Pixel coordinate grounding data:
==============================

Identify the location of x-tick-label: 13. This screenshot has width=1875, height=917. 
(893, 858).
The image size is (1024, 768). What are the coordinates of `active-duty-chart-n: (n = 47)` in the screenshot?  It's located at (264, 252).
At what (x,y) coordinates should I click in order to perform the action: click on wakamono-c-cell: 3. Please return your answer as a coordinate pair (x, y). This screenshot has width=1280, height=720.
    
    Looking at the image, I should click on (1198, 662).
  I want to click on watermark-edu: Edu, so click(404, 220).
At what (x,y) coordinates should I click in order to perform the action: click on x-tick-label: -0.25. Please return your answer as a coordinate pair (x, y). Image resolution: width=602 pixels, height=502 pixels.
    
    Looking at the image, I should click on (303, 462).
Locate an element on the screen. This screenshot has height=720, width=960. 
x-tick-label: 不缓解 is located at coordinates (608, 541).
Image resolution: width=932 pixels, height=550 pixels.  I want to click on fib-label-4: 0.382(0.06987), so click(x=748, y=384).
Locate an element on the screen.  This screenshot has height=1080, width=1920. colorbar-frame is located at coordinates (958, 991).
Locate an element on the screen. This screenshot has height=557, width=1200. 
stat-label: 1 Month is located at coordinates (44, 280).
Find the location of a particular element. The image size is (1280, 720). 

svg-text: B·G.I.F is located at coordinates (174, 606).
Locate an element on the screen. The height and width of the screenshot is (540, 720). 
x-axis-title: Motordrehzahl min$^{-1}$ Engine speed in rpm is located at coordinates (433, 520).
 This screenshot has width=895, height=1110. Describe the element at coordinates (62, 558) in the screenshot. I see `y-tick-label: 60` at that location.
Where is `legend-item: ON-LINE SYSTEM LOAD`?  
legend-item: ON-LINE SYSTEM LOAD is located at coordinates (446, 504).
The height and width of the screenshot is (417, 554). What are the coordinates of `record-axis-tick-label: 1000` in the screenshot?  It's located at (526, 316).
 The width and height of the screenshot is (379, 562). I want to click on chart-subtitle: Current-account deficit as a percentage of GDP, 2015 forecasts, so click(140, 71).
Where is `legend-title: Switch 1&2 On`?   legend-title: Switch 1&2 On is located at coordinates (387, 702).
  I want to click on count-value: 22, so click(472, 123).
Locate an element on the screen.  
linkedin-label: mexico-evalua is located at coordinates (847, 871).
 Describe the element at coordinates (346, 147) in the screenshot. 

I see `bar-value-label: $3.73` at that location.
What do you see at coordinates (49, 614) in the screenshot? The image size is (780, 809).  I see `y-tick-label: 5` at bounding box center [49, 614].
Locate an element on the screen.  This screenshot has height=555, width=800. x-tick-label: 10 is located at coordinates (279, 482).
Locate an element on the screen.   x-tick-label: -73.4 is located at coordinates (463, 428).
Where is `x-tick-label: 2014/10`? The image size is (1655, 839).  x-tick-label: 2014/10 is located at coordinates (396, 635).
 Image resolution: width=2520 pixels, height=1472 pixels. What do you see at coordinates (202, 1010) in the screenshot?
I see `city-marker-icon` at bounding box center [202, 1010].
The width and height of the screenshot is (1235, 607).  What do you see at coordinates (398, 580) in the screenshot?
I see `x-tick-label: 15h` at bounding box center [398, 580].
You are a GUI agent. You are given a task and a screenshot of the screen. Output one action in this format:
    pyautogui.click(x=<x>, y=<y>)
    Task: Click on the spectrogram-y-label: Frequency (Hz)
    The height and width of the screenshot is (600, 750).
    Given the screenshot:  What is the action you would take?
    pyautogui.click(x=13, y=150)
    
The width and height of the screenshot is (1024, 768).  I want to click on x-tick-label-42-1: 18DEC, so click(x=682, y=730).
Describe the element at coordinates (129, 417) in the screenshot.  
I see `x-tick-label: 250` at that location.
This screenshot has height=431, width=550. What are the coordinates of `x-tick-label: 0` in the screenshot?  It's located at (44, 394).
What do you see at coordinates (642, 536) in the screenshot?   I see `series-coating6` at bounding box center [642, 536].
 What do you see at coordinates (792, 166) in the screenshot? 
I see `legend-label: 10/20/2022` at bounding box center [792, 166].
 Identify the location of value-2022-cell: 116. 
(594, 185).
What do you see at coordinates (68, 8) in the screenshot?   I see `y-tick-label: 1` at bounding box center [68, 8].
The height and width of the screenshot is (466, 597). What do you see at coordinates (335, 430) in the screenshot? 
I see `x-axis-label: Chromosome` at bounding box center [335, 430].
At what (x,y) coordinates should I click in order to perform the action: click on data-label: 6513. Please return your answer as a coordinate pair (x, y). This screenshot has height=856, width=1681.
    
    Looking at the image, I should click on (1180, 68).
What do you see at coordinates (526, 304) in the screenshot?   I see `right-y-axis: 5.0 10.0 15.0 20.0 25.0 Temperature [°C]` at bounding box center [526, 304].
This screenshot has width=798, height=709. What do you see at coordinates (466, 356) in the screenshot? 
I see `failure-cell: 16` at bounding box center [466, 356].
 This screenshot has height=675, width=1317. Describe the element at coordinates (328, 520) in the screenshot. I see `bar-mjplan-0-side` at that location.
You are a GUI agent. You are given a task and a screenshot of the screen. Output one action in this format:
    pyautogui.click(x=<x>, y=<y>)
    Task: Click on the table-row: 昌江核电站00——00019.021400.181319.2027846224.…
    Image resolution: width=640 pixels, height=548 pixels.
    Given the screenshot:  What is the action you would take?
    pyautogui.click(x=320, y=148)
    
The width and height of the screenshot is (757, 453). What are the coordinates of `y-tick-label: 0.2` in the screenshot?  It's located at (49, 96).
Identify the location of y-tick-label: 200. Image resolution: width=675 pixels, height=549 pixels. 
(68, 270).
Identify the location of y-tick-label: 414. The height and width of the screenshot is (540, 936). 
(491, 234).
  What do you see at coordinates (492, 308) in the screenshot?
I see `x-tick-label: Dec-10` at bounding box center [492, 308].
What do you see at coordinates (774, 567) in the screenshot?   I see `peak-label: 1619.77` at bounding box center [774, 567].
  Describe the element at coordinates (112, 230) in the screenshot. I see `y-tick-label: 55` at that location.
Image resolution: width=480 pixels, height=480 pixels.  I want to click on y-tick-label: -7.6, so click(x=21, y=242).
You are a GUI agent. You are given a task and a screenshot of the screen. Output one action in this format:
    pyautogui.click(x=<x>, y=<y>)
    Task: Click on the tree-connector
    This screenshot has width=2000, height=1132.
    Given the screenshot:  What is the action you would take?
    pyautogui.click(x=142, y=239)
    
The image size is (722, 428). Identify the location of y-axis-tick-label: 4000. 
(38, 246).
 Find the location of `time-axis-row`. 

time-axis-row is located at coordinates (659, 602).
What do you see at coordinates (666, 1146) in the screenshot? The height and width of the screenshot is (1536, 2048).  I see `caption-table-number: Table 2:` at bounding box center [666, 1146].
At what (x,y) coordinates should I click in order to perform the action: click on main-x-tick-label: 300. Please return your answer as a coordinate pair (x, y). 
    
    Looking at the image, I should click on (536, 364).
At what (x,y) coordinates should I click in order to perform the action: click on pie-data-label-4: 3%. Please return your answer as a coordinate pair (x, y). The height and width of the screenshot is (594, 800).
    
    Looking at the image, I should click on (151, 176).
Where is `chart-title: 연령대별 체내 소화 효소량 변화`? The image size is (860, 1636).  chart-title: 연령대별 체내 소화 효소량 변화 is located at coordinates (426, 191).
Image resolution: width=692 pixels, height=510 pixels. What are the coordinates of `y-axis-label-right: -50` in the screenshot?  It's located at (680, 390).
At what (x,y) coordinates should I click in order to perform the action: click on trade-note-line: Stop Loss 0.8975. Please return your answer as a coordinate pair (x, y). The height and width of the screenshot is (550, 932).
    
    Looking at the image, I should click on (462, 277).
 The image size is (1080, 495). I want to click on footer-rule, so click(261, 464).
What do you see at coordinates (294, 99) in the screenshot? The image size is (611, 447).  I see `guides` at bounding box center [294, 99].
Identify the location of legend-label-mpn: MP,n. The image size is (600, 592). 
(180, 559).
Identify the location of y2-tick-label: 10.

==============================

→ **WHAT TO DO**: Please rewrite the lines from the line with "coordinates (426, 191)." up to and including the line with "Image resolution: width=692", replacing "screenshot" with "screen capture" and keeping everything else unchanged.

→ **ANSWER BOX**:
Where is `chart-title: 연령대별 체내 소화 효소량 변화`? The image size is (860, 1636).  chart-title: 연령대별 체내 소화 효소량 변화 is located at coordinates (426, 191).
Image resolution: width=692 pixels, height=510 pixels. What are the coordinates of `y-axis-label-right: -50` in the screen capture?  It's located at (680, 390).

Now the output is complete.